YOUR OBJECTIVE:
Among the lines below, keep only those from the one containing "Screen dimensions: 635x419" through the one containing "Given: Click the chart range slider bar", and reproduce them exactly.

EXTRACTED MATERIAL:
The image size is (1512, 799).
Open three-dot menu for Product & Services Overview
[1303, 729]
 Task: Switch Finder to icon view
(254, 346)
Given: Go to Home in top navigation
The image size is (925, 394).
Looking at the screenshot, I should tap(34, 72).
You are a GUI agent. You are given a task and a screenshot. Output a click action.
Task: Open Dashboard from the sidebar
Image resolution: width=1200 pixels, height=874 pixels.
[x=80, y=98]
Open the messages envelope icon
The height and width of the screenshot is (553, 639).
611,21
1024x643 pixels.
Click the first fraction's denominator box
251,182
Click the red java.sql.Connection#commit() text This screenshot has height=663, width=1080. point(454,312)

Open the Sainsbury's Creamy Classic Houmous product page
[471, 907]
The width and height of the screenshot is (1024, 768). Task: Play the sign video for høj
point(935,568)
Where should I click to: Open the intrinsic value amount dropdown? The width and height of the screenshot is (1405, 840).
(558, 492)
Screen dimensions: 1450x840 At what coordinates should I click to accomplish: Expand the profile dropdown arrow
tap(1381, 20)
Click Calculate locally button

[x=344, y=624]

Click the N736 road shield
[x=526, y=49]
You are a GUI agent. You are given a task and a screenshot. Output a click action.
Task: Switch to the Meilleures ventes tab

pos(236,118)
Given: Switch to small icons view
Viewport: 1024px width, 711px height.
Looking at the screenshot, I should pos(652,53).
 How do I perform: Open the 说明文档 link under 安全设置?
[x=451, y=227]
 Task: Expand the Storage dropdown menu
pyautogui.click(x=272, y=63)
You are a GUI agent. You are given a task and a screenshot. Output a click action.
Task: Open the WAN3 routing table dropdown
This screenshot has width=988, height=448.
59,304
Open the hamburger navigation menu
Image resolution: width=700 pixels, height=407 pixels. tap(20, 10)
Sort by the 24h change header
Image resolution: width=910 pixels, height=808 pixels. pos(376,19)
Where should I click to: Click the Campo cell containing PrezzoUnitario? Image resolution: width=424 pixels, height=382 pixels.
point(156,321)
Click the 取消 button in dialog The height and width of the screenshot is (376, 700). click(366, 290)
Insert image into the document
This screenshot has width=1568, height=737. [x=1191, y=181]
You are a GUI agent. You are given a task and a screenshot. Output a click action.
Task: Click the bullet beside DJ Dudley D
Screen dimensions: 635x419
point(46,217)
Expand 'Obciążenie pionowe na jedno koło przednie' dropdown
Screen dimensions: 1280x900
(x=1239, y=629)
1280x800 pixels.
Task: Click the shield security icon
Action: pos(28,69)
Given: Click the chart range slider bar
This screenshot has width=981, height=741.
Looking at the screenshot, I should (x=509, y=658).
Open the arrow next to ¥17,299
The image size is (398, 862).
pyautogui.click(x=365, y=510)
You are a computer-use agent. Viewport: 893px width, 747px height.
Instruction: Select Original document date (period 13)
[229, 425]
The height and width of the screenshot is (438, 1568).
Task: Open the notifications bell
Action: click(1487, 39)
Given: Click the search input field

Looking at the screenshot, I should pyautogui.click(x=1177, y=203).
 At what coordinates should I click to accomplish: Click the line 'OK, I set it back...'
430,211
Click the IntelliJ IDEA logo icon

RESPONSE TO THIS EXERCISE:
Screen dimensions: 635x419
point(46,217)
Expand 'Obciążenie pionowe na jedno koło przednie' dropdown
Screen dimensions: 1280x900
(x=1239, y=629)
1280x800 pixels.
Task: Click the shield security icon
Action: pos(28,69)
Given: Click the chart range slider bar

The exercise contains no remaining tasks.